Not easy series (3) - LELE's RPG puzzle
Time Limit: 2000/1000 MS (Java/Others) Memory Limit: 65536/32768 K (Java/Others)Total Submission(s): 62635 Accepted Submission(s): 24959
Problem Description
The super idol LELE, known as the "AC Girl Killer", has suddenly played a deep game recently, which has upset many "Cole" (LELE's fans, namely "Coke"). After many investigations, a senior Cole finally knew the reason. It turns out that LELE has recently studied the famous RPG problem:
there are n squares in a row, and each square is painted with three colors of red (Red), pink (Pink), and green (Green). No adjacent squares can be of the same color, and the first and last squares cannot be of the same color. Find all the painting methods that meet the requirements. The
above is the famous RPG problem.
If you are Cole, I think you will try your best to help LELE solve this problem; if not, see the face of many beautiful Cole women who are dying Come on, you won't stand idly by, will you?
there are n squares in a row, and each square is painted with three colors of red (Red), pink (Pink), and green (Green). No adjacent squares can be of the same color, and the first and last squares cannot be of the same color. Find all the painting methods that meet the requirements.

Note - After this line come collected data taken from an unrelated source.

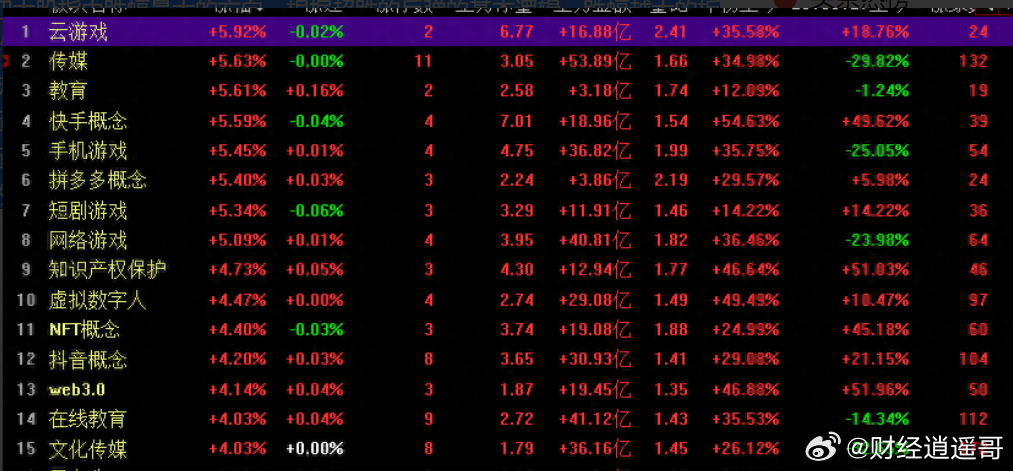This screenshot has height=471, width=1013.
Task: Click 云游戏's +5.92% change value
Action: [x=237, y=32]
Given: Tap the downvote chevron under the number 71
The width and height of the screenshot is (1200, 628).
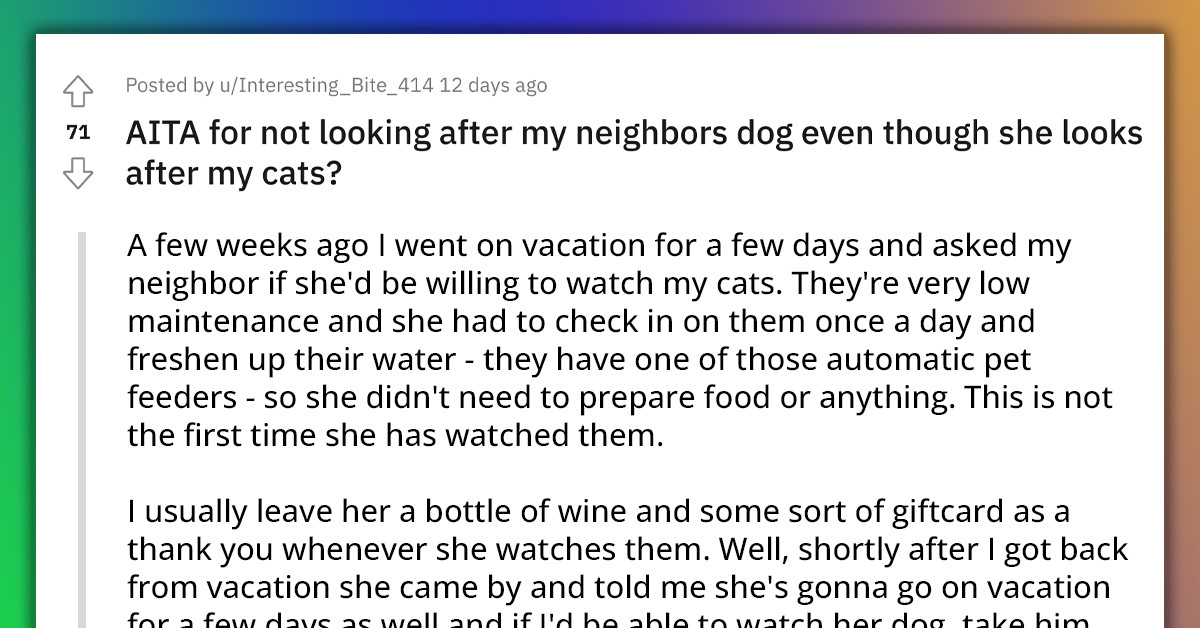Looking at the screenshot, I should click(x=78, y=172).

The
above is the famous RPG problem.
If you are Cole, I think you will try your best to help LELE solve this problem; if not, see the face of many beautiful Cole women who are dying Come on, you won't stand idly by, will you?
Input
The input data contains multiple test instances, each test instance occupies a row, which consists of an integer N, (0<n<=50).
Output
For each test instance, please output all the coating methods that meet the requirements, and the output of each instance occupies one line.
Sample Input
12
Sample Output
36
Definition f(n) := the number of filling schemes for n grids
f(1) = 3 R G B f(2) = 6 RG RB GR GB BR BG f(3) = 6 RGB RBG GRB GBR BRG BGR f(4 ) = 18 RGRG RGRB RGBG RBRB RBRG RBGB GRGR GRGB GRBR GBGB GBGR GBRB BRBR BRBG BRGR BGBG BGBR BGRG There are a total of n grids in recursive thinking . When filling the nth grid with color, you should pay attention: the first n-1 grids are filled with f(n- 1) There are filling schemes, so there is one scheme for the nth cell (because the n-1th cell must be a different color from the first cell)
f(1) = 3 R G B f(2) = 6 RG RB GR GB BR BG f(3) = 6 RGB RBG GRB GBR BRG BGR f(4 ) = 18 RGRG RGRB RGBG RBRB RBRG RBGB GRGR GRGB GRBR GBGB GBGR GBRB BRBR BRBG BRGR BGBG BGBR BGRG There are a total of n grids in recursive thinking . When filling the nth grid with color, you should pay attention: the first n-1 grids are filled with f(n- 1) There are filling schemes, so there is one scheme for the nth cell (because the n-1th cell must be a different color from the first cell)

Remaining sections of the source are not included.